• **INSTRUCTIONS TO FOLLOW**
Filter the records below down to lines containing "section".

• **EXERCISE DATA**

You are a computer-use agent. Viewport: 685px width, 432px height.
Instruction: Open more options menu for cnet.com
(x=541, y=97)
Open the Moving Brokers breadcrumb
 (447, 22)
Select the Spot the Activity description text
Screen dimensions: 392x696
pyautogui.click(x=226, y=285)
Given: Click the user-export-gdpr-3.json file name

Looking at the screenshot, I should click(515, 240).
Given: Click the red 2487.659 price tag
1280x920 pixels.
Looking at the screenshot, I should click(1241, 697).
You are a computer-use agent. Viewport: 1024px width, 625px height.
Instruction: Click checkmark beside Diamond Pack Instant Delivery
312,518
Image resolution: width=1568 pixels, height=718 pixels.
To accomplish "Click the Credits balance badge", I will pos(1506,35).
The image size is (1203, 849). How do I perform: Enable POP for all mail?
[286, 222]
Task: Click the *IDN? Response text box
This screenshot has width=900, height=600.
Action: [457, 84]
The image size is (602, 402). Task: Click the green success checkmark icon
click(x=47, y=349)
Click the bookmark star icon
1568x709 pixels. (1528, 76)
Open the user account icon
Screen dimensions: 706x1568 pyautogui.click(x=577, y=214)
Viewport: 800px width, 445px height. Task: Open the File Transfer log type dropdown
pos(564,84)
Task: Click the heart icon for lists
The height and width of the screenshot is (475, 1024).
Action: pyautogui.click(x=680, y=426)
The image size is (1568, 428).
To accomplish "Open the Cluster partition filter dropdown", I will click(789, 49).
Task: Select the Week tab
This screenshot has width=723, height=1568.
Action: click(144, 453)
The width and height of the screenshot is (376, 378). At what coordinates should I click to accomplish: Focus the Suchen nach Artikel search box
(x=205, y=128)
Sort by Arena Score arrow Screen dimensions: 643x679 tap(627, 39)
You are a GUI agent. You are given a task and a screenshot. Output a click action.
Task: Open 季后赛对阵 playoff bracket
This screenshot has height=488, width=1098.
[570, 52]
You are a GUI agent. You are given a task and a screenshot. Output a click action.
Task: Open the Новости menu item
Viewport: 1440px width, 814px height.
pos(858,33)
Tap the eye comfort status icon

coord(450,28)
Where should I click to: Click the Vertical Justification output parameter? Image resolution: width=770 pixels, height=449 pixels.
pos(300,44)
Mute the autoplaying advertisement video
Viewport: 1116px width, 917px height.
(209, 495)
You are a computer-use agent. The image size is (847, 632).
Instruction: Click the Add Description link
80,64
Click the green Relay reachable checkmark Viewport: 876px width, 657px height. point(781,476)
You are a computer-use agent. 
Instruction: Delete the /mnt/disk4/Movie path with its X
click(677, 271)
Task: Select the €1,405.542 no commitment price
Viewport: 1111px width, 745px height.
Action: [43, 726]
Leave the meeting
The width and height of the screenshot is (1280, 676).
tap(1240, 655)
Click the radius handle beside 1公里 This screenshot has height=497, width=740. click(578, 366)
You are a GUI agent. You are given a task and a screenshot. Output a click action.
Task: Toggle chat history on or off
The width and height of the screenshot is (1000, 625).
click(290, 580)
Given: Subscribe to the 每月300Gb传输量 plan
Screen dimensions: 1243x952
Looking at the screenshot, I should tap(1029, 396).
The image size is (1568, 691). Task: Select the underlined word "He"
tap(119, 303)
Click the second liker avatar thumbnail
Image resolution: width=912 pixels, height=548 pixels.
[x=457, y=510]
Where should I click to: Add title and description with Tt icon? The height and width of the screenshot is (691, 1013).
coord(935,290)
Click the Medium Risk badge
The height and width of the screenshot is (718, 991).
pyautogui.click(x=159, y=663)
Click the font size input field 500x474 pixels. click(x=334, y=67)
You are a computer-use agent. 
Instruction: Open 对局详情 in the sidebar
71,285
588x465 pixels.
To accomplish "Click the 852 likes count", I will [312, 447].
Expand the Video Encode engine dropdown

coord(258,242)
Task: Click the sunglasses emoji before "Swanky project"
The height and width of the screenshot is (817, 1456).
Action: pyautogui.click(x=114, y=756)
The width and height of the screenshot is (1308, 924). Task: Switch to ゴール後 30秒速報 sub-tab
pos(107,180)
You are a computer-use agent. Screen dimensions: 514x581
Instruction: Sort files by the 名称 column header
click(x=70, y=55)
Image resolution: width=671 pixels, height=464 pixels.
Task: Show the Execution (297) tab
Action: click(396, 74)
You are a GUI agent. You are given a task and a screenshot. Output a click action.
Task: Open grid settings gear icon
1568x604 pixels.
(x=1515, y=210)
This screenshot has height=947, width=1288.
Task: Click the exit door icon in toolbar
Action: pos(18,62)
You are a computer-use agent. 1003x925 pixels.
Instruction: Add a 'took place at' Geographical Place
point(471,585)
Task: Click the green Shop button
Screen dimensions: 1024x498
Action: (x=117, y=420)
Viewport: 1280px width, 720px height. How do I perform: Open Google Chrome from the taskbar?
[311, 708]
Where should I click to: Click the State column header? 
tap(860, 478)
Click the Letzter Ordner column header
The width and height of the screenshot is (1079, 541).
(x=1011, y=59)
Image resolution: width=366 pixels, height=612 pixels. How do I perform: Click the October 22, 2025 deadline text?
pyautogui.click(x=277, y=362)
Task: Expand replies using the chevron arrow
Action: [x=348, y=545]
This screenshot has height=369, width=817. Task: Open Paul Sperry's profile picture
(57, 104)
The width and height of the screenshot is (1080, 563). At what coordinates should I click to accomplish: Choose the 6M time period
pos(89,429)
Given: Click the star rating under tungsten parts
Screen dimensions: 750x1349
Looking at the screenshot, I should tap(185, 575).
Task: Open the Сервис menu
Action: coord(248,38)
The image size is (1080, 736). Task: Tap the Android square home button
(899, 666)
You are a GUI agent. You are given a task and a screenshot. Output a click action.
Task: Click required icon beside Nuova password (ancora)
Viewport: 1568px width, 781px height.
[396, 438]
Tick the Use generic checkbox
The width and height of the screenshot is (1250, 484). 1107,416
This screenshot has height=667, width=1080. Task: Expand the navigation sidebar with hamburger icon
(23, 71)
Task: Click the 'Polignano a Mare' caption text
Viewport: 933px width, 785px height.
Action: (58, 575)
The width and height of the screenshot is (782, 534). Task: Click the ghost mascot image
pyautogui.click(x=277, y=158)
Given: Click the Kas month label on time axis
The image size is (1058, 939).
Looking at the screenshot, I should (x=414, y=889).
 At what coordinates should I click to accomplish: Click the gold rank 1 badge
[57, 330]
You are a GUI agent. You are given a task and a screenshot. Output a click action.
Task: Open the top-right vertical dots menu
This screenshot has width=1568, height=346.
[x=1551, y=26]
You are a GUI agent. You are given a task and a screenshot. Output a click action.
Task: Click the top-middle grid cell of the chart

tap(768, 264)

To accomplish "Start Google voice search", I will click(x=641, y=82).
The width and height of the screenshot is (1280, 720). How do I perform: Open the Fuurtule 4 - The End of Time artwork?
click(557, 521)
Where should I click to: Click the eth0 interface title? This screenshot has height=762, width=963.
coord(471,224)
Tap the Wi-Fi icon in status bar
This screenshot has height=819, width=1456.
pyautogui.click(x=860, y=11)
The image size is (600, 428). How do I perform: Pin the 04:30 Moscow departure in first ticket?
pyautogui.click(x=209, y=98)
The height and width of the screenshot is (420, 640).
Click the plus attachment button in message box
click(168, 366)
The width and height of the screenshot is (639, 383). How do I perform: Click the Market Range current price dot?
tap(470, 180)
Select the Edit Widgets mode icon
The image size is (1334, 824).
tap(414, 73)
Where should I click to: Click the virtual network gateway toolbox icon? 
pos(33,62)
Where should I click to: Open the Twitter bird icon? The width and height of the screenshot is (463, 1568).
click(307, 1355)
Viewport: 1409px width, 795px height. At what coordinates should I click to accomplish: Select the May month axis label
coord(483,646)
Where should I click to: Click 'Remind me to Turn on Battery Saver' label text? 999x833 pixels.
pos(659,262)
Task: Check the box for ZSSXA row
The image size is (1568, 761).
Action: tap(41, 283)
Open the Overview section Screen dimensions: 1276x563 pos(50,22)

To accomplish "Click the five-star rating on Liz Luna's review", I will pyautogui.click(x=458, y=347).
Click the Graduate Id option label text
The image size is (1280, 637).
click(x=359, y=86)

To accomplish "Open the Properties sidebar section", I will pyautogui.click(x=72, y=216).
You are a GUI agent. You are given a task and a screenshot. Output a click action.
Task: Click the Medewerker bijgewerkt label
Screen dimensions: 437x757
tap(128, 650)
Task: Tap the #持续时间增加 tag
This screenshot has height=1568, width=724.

• **SOLUTION TO THIS PROBLEM**
Open the Overview section Screen dimensions: 1276x563 pos(50,22)
To accomplish "Open the Properties sidebar section", I will pyautogui.click(x=72, y=216).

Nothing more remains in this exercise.